··· Data for this task
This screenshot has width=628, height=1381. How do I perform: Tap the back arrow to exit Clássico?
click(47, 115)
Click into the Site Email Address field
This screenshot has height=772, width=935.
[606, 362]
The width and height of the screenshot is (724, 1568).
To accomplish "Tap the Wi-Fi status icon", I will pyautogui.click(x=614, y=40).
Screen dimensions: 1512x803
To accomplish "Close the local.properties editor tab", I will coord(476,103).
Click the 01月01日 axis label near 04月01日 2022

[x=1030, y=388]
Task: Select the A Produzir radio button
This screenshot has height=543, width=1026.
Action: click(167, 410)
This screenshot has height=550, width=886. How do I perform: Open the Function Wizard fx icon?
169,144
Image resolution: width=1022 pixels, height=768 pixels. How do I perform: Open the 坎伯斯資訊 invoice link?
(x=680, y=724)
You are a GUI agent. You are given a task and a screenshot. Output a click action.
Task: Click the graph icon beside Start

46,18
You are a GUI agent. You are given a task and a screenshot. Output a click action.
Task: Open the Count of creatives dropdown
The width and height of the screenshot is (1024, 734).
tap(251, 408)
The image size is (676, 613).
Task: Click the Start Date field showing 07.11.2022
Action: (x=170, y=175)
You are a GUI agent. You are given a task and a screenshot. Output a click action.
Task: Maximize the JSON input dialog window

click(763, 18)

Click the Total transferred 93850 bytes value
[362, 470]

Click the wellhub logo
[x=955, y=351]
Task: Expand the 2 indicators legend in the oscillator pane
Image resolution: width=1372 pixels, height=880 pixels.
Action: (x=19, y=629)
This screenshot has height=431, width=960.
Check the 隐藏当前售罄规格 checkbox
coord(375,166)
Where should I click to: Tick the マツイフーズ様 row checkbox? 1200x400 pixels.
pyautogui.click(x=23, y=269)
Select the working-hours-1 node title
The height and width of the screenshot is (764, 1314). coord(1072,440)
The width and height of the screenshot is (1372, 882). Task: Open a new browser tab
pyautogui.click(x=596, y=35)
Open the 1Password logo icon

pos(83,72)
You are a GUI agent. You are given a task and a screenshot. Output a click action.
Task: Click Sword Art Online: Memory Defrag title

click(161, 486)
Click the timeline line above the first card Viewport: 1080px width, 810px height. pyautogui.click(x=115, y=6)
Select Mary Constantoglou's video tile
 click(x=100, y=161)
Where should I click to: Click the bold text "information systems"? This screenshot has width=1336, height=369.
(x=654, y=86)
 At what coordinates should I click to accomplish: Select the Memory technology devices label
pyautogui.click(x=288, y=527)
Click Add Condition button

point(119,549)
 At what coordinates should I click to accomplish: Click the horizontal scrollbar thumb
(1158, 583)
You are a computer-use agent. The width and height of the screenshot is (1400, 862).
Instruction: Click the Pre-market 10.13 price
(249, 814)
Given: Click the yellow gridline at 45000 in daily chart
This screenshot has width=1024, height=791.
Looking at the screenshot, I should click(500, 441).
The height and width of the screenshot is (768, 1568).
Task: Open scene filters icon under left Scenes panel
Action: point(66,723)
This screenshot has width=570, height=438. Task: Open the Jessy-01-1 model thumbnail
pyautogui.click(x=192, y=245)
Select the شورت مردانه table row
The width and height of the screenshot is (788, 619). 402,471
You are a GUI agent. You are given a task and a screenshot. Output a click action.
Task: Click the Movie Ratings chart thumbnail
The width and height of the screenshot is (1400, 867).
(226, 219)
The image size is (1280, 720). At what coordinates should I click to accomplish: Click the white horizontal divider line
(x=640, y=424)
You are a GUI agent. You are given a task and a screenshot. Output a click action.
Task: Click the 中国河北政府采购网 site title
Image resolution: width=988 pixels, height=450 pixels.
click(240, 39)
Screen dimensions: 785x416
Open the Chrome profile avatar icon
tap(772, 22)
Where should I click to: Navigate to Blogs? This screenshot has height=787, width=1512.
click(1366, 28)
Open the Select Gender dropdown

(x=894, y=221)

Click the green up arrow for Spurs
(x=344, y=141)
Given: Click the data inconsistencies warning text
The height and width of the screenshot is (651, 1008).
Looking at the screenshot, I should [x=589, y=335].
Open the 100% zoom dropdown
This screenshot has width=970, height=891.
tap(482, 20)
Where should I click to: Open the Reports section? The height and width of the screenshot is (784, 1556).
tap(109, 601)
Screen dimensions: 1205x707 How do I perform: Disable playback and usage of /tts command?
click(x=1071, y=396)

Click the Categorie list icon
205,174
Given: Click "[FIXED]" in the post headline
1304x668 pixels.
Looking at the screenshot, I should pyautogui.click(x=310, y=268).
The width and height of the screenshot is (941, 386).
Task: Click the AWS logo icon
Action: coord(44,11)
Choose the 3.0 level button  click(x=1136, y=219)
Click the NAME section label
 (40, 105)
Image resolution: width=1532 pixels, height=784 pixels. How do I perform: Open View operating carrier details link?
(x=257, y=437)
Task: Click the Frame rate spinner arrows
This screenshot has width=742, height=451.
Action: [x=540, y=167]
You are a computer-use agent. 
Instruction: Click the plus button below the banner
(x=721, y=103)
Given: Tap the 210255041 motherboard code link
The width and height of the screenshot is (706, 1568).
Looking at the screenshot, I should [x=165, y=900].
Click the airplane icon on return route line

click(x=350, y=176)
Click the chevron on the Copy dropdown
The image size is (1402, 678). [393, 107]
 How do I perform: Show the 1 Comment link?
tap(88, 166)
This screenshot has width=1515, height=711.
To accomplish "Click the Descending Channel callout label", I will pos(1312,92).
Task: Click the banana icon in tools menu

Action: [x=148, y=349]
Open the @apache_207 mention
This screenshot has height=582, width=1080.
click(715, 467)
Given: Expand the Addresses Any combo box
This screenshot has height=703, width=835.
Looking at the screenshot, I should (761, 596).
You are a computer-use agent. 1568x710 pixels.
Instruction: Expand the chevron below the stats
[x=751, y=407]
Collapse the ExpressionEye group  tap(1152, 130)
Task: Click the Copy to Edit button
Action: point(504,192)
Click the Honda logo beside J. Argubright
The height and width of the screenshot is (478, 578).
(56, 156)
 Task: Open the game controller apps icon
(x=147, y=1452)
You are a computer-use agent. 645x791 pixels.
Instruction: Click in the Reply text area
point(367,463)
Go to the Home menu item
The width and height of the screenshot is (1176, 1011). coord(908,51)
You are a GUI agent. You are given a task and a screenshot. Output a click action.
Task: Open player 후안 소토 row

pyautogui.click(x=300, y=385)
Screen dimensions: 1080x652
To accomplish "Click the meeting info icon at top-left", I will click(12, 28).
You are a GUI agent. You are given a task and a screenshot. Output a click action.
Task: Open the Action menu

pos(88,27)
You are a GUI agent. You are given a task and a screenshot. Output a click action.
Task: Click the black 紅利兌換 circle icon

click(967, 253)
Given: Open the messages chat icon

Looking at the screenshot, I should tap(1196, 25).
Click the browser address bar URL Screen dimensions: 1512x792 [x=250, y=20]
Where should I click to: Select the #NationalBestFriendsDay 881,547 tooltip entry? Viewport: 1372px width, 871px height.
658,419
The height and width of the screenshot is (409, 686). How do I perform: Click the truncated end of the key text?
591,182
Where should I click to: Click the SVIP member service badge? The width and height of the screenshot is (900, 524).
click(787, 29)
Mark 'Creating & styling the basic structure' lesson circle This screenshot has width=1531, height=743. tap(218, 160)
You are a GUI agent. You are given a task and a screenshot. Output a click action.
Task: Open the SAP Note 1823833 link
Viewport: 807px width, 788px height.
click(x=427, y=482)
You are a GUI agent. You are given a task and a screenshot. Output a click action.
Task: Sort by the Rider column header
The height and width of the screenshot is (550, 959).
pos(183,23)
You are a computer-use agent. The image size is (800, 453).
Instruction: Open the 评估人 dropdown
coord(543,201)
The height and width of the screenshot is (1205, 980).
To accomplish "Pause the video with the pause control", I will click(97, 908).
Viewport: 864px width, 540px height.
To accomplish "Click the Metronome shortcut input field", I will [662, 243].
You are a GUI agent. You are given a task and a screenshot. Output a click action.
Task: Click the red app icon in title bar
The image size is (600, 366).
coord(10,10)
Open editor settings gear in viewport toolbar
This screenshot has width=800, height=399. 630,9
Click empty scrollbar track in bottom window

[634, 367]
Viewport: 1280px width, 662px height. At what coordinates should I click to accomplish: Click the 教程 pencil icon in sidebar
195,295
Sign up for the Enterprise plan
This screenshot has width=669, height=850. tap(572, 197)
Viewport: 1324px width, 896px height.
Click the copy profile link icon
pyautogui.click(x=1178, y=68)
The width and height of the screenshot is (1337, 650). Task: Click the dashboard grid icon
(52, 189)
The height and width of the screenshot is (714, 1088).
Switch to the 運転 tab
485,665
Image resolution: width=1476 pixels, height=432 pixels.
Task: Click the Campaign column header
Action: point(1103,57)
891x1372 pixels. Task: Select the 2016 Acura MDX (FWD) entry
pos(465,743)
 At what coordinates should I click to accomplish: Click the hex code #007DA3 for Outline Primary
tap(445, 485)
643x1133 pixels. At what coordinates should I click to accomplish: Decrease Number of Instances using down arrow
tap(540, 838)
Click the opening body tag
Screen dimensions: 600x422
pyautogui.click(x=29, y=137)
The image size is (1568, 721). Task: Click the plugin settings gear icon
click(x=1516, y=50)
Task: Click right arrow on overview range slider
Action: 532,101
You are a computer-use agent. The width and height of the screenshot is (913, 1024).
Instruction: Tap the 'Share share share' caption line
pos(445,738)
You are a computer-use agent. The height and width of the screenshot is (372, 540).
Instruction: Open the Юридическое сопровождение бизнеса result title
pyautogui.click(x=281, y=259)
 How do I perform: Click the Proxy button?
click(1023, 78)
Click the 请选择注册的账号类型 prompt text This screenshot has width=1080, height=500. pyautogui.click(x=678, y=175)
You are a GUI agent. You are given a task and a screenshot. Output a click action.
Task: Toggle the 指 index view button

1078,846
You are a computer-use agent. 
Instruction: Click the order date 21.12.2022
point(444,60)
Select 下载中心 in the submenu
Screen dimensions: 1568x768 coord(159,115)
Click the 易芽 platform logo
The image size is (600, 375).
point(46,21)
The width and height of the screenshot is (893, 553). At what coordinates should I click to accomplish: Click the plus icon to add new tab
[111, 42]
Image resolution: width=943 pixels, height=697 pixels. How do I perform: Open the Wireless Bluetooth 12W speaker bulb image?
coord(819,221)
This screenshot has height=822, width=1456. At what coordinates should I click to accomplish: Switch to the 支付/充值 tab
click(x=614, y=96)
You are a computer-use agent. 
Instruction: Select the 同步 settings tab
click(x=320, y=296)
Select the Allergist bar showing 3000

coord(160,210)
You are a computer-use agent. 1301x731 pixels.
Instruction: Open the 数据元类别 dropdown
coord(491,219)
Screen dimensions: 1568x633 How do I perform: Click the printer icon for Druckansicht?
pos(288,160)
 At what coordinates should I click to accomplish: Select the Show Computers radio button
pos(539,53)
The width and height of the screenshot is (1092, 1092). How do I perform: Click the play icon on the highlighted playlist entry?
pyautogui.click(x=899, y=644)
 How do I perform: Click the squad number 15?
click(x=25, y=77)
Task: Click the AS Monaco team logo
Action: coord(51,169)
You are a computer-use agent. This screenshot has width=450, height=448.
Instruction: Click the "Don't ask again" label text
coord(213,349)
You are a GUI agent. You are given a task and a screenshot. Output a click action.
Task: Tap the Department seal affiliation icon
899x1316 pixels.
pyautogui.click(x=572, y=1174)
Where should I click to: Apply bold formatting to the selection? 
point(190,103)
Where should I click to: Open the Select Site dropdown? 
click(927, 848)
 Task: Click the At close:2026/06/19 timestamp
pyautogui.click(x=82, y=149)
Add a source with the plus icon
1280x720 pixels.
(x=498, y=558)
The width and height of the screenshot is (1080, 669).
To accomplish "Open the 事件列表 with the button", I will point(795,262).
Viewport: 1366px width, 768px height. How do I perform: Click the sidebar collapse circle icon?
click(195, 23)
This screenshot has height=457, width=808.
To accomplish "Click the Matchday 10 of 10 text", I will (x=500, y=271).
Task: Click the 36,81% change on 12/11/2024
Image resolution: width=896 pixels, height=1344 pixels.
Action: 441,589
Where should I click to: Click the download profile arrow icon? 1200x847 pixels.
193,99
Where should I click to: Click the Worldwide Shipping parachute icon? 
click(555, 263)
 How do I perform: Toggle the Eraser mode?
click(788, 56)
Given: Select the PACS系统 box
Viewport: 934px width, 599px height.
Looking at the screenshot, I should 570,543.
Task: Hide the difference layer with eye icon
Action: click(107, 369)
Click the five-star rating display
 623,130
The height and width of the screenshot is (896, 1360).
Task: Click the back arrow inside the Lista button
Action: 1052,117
······
# Task goal:
Look through the entries for the string "chart". Every line that has it belongs in the answer.

# Task response:
Given: Click the yellow gridline at 45000 in daily chart
Task: Click the Movie Ratings chart thumbnail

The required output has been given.